ETHNOPHARMACOLOGICAL RELEVANCE: The pathogenesis of ulcerative colitis (UC) is characterized by inflammatory responses and significant impairment of intestinal barrier function. The compromised integrity of the intestinal barrier leads to increased permeability, allowing gut microbiota to translocate across the epithelial layer and activate immune cells, thereby exacerbating inflammatory reactions. Acanthus ilicifolius L., a mangrove plant native to tropical and subtropical intertidal zones between 30°N and 30°S latitudes, has been traditionally used in Chinese folk medicine. Recognized for its therapeutic properties, this medicinal herb exhibits detoxifying, anti-inflammatory, and anti-tumor effects, with various extracts demonstrating significant pharmacological activities, including inflammation suppression and tumor inhibition. AIM OF THE STUDY: In this study, we investigated the therapeutic potential of Ilicifolius acid A (IaA), a tannin compound derived from Acanthus ilicifolius L., in alleviating ulcerative colitis (UC) in mice. Notably, this work focused on evaluating the bioactivity of IaA rather than its extraction or isolation. MATERIALS AND METHODS: A mouse model of ulcerative colitis was successfully established through administration of dextran sulfate sodium(DSS), and the potential therapeutic effects of IaA were systematically evaluated using quantitative PCR, Western blot analysis, and comprehensive omics sequencing approaches. RESULTS: The administration of IaA significantly alleviates dextran sulfate sodium (DSS)-induced colitis symptoms, including weight loss, colon shortening, and splenomegaly.

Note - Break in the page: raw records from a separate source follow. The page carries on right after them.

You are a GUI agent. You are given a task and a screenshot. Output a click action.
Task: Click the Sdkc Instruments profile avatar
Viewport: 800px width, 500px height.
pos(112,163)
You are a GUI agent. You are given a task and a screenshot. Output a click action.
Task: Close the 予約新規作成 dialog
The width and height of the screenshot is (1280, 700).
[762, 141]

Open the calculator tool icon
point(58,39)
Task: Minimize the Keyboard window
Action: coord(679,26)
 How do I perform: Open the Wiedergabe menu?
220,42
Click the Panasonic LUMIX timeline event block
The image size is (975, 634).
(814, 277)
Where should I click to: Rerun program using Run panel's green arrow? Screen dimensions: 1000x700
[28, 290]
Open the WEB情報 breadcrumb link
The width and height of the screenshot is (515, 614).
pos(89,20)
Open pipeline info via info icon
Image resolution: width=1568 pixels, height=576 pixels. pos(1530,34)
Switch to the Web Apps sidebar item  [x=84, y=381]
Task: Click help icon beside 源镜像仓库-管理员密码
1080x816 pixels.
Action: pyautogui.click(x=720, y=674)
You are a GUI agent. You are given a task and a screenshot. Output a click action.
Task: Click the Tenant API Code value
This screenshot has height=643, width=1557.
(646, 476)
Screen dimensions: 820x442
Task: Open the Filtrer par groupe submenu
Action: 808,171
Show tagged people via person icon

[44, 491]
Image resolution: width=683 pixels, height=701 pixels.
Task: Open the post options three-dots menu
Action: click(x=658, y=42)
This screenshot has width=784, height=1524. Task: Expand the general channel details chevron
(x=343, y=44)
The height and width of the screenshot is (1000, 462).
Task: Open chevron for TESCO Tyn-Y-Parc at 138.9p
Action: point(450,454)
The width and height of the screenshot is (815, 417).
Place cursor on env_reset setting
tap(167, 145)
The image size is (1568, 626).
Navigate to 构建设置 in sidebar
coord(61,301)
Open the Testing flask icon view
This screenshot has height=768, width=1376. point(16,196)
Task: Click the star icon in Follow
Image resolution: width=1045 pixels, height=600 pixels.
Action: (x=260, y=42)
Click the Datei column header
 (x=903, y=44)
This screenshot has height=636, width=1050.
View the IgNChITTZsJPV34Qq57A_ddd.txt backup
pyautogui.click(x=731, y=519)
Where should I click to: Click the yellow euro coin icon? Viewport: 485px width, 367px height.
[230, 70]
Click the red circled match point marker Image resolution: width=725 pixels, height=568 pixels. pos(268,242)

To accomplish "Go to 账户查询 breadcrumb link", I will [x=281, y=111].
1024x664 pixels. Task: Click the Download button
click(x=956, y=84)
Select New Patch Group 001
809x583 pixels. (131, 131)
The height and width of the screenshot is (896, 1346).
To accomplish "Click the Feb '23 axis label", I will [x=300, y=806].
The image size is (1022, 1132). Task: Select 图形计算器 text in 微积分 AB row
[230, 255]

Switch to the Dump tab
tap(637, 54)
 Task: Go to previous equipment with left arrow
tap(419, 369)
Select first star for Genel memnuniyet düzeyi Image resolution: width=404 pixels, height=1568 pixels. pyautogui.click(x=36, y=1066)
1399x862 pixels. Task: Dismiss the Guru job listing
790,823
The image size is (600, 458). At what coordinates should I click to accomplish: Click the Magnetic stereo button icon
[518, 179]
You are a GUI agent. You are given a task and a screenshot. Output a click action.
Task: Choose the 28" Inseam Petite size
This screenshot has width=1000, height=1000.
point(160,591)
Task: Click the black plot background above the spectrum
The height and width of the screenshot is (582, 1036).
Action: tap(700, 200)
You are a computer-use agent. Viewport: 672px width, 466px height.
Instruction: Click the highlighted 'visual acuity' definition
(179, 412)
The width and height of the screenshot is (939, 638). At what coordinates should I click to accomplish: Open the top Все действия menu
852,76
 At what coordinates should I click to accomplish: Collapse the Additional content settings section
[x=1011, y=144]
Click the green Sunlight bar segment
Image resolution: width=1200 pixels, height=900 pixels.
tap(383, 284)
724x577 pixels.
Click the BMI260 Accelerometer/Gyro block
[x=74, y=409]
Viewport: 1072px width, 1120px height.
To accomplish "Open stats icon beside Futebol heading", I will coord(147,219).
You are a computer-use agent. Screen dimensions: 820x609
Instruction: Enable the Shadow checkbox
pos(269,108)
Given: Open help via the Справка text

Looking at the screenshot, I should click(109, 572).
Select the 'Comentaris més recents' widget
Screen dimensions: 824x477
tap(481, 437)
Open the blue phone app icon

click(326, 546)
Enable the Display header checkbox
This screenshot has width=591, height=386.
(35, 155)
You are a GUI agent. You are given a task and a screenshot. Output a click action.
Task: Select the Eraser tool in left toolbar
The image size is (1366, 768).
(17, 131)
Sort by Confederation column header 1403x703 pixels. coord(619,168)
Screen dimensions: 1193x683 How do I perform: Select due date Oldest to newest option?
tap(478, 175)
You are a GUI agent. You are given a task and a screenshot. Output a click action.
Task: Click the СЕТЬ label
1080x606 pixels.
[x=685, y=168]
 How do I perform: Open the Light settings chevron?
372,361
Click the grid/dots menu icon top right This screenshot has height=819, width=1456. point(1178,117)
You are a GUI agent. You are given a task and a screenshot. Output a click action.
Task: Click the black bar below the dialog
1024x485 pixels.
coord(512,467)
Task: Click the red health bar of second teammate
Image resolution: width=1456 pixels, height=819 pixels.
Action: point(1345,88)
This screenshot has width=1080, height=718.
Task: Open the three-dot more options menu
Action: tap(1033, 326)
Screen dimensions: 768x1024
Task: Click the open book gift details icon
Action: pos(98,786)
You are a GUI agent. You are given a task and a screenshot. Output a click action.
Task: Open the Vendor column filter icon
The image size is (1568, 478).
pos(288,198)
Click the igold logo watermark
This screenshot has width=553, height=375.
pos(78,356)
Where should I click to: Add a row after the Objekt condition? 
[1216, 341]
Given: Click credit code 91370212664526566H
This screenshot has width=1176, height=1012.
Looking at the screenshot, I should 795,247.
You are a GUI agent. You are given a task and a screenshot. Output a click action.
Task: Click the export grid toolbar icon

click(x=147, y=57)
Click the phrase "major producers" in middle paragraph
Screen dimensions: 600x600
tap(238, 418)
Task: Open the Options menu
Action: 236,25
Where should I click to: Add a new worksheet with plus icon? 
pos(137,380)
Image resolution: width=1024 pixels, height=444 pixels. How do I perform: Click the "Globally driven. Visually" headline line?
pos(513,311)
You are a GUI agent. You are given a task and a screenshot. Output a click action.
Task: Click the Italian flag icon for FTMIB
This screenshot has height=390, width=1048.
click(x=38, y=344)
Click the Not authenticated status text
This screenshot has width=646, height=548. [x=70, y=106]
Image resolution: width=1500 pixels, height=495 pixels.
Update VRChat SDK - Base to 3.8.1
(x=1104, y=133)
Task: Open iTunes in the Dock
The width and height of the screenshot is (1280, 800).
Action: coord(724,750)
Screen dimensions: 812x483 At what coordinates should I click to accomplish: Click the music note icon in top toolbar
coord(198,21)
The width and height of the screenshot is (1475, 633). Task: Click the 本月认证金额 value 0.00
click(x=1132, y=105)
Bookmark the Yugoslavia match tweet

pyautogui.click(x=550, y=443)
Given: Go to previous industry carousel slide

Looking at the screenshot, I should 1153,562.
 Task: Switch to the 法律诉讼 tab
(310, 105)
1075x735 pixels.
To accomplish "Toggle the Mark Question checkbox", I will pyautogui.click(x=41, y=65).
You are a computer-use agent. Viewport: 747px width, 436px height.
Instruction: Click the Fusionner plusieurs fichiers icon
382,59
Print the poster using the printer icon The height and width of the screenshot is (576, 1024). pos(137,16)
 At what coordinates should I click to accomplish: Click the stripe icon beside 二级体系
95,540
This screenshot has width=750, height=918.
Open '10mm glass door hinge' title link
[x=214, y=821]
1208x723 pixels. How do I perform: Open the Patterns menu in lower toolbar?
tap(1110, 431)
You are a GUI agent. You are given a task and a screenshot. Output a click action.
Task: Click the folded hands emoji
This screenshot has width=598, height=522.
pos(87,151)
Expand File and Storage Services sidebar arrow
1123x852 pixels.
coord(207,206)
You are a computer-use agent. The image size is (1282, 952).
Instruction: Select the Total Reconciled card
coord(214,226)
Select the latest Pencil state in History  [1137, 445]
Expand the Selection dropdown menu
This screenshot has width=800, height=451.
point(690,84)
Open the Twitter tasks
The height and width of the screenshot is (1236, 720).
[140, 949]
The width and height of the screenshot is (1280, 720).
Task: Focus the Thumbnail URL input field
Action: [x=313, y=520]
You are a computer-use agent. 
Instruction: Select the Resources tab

Further investigations demonstrate that IaA treatment effectively reduces inflammatory responses in colonic tissues and promotes repair of DSS-induced intestinal barrier damage. 16S rRNA sequencing analysis reveals a notable increase in the Alpha diversity index following IaA intervention. Proteomic sequencing results indicate that IaA exerts its therapeutic effects through suppression of the MAPK/Akt signaling pathway activation. CONCLUSIONS: IaA demonstrates a significant role in mitigating inflammation and promoting the repair of the intestinal barrier in murine models of ulcerative colitis, indicating its potential as a promising therapeutic candidate for the treatment of ulcerative colitis.